ScienceDaily (July 26, 2012) Roofers and road construction workers who use hot asphalt are exposed to high levels of polycyclic aromatic hydrocarbons (PAHs). A University of Colorado Cancer Center study published this week in the British Medical Journal Open shows that roofers have higher PAH blood-levels after working a shift and that these high levels of PAHs are linked with increased rates of DNA damage, and potentially with higher cancer risk.

"We've known for some time that roofers and road workers have higher cancer rates than the general population, but we also know roofers have a higher rates of smoking, alcohol use and higher UV exposure than the general population. It's been difficult to pinpoint the cause of higher cancer rates -- is it due to higher PAHs or is it due to lifestyle and other risk factors?" says Berrin Serdar, MD, PhD, investigator at the CU Cancer Center and assistant professor of environmental and occupational health at the Colorado School of Public Health.

Her study, completed with colleagues at the University of Miami, studied 19 roofers from four work sites in Miami-Dade County. Participants' urine samples, provided before and after a 6-hour shift, showed that after acute exposure to hot asphalt, PAH biomarkers were elevated. Overall, biomarkers of PAH exposure and oxidative DNA damage (8-OHdG) were highest among workers who didn't use protective gloves and workers who also reported work related skin burns, pointing to the role of PAH absorption through skin.

[Dataset content]:
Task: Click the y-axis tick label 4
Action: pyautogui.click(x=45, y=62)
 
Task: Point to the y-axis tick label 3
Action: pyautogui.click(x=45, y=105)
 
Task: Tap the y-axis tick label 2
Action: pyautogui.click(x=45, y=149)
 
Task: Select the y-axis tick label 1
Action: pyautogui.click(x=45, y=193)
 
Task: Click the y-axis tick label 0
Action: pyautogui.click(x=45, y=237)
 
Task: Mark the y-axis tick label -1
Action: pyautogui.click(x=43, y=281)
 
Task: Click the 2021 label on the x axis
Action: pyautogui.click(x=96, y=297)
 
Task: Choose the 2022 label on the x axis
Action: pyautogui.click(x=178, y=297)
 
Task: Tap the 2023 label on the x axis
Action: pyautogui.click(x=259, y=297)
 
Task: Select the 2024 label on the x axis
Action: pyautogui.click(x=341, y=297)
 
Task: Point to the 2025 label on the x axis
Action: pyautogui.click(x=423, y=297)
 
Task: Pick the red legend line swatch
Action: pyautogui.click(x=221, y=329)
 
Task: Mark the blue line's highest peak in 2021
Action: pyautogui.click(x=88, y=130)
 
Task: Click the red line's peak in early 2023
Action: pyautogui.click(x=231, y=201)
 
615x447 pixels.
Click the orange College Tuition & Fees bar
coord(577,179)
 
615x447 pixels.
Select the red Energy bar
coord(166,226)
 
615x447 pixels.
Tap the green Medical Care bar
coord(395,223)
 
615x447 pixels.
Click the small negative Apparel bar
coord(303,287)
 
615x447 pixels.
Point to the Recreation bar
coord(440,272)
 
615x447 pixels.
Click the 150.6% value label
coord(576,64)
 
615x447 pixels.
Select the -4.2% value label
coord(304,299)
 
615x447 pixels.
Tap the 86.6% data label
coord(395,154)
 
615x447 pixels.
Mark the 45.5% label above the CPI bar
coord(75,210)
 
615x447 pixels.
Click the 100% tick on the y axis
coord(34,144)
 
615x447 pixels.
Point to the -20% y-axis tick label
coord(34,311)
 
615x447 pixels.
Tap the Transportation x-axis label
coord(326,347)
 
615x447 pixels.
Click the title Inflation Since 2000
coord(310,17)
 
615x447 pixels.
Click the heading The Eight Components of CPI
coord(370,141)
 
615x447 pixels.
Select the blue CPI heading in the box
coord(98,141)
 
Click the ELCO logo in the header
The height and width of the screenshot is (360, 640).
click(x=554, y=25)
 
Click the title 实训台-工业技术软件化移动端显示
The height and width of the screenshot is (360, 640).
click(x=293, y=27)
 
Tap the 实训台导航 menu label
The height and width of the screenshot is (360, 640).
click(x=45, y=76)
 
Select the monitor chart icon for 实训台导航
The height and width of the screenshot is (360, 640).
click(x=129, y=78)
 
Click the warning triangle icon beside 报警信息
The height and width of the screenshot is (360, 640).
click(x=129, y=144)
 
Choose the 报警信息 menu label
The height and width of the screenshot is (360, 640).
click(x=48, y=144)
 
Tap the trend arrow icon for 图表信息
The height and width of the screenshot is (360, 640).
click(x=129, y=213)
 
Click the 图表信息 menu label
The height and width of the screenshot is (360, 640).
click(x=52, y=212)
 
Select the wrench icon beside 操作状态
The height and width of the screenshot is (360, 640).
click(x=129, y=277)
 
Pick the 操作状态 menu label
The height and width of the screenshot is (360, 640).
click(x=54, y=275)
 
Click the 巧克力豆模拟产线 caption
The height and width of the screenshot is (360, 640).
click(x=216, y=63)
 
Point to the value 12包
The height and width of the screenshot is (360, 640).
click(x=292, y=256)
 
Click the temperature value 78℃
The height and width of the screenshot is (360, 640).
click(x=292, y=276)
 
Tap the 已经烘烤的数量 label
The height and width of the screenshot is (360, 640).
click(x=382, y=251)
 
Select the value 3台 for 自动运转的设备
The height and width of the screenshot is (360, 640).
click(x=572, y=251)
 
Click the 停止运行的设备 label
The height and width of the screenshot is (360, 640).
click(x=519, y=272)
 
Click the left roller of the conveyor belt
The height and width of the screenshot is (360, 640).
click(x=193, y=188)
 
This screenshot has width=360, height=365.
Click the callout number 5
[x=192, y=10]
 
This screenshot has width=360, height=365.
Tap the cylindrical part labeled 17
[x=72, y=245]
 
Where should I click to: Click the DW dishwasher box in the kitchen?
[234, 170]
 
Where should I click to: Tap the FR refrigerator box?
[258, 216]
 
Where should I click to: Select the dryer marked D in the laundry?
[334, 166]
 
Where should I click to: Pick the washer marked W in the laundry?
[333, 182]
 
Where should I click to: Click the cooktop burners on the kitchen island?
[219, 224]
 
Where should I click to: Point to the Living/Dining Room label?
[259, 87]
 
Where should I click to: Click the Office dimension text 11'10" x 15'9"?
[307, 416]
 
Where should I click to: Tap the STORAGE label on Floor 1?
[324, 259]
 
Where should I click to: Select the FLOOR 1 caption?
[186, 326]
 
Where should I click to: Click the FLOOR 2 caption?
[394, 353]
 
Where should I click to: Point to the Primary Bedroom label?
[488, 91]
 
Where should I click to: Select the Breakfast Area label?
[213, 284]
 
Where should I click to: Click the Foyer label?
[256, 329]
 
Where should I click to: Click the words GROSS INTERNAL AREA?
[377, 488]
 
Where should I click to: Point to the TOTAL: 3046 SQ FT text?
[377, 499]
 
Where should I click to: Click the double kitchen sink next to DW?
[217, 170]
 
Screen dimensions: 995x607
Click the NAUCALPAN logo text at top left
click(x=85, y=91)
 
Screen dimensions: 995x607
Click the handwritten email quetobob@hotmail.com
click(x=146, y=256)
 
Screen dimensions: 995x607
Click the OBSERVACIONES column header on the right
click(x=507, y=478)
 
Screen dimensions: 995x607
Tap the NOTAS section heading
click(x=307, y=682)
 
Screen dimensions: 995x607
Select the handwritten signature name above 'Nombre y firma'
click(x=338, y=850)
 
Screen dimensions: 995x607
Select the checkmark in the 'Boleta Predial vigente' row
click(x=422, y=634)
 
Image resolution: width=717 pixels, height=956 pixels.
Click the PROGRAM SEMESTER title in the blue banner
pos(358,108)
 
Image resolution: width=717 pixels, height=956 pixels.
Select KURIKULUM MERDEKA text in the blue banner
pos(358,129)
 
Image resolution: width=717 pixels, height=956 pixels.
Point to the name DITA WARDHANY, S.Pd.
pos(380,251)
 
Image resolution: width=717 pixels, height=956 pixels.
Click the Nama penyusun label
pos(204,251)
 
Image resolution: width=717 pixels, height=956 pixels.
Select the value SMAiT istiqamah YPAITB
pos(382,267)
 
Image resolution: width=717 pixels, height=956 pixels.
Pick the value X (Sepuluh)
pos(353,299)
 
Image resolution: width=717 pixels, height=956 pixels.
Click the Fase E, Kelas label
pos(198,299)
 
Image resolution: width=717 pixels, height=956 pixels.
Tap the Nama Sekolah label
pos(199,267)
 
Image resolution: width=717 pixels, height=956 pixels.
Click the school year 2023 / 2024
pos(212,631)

[Task item]: In the excerpt on roofers and asphalt, how many roofers did the study include? Answer from the text alone, not from the items.

[Solution below]: 19 roofers, from four work sites in Miami-Dade County.